John Cage: morphological systems for scoring

Just as Poincaré advocated the use of intuitive processes to access solutions which would not have been found in a logical, calculated set of solutions, Cage advocates the use of chance processes to access solutions located outside of the sphere of human intellect, personality, experience and culture. The two differ in the nature of the problems they are solving. Poincaré is seeking solutions to mathematical and physical problems which require a single, exact solution. It is appropriate for him to look beyond his conscious intellect for solutions and to rely on unconscious, intuitive processes. It would not be fruitful to rely on a chance process to uncover a mathematical truth.

Cage, on the other hand, does not seek specific solutions. His goal is to discover new compositions and to evoke new responses in his audience. Cage has an aesthetic philosophy derived from this value of the unique response. As designers, we are concerned with eliciting a specific response from our audience, a quite different goal and a different aesthetic. Chance process is used in design not to elicit a novel response, but to search for solutions which lie beyond our human limitations. We are interested not so much in Cage's aesthetic sensibilities, as in the problem solving techniques which led to those sensibilities.
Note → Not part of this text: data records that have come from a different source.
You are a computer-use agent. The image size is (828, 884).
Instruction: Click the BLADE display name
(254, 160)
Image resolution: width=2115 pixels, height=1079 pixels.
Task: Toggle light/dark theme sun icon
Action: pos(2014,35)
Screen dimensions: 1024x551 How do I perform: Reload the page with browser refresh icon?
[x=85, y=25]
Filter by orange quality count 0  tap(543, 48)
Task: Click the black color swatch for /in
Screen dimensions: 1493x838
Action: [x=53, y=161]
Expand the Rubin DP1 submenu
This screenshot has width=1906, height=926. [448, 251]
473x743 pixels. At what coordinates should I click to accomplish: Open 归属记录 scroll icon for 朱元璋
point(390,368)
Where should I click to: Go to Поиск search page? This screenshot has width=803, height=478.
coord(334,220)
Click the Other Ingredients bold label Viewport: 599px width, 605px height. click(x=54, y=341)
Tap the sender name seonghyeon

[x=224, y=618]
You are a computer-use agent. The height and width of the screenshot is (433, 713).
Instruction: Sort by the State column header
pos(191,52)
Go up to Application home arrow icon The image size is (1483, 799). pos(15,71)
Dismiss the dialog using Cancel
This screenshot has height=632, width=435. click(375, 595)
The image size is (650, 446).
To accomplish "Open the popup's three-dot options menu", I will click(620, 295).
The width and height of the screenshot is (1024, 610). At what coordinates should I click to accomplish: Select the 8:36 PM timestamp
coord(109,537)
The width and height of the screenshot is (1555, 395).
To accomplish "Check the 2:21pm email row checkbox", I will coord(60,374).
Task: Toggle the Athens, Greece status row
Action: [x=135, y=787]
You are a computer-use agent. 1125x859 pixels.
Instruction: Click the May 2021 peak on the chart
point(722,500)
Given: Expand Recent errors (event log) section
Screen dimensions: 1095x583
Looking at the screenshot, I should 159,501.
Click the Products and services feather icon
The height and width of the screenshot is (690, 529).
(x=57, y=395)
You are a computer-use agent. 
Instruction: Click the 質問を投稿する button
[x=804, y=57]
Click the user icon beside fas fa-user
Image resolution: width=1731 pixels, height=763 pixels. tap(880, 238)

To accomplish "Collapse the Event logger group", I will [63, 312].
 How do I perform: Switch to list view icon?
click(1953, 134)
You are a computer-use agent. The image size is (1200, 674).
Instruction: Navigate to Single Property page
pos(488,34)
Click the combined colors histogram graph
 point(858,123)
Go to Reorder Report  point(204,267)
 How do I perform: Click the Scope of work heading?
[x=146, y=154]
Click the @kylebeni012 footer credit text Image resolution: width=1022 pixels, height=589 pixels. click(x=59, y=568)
In the passage at left, on ballet, Cage discusses how some art forms seek to remove individual personality from the composition. Cage feels that a composition must not impose the personality of the artist on the audience, so much as it must create a set of stimuli to which the individual viewer or listener can respond. Cage does not value the communication of a message from one person to another, so much as the discovery of information within ourselves.

I wish to point out that Cage was not the first composer to use chance process, nor is the use of chance process indicative of a non-deterministic aesthetic. According to Cage, exact mathematical structure did not lead musical theory until Beethoven, whom he blames for the stagnation of "modern" music. Rather than working within the confines of standard scoring, Cage creates new music by modifying the language of compositional process. His scores have been derived not only from mathematical procedures, such as rolling dice, but also from nature. Pieces of woodgrain, automatic drawing, and photographs of mountain ranges have served as templates for his scores. Cage not only creates non-determinestic scores, but also non-deterministic instruments such as radio receivers or the prepared piano, a piano with objects such as rubberbands or bones inserted among its strings. Cage's aesthetic and process seeks to introduce as much of nature's patterns and rhythms as possible into the compositions and performances.

Chaos dynamics is the mathematical model for the natural irregularities that Cage is borrowing from rocks and trees. It follows that the use of chaos dynamics, as a design generator, will also produce compositions which reflect a natural aesthetic. The problem for the designer is how to use this natural aesthetic to achieve a specific goal, to transmit a specific message. We must also ask ourselves whether or not this natural aesthetic is an appropriate vehicle for that message. Even if a natural aesthetic is inappropriate for a specific problem, we may still look to Cage's chance methodologies for solutions beyond the usual realm of our intellect and experience.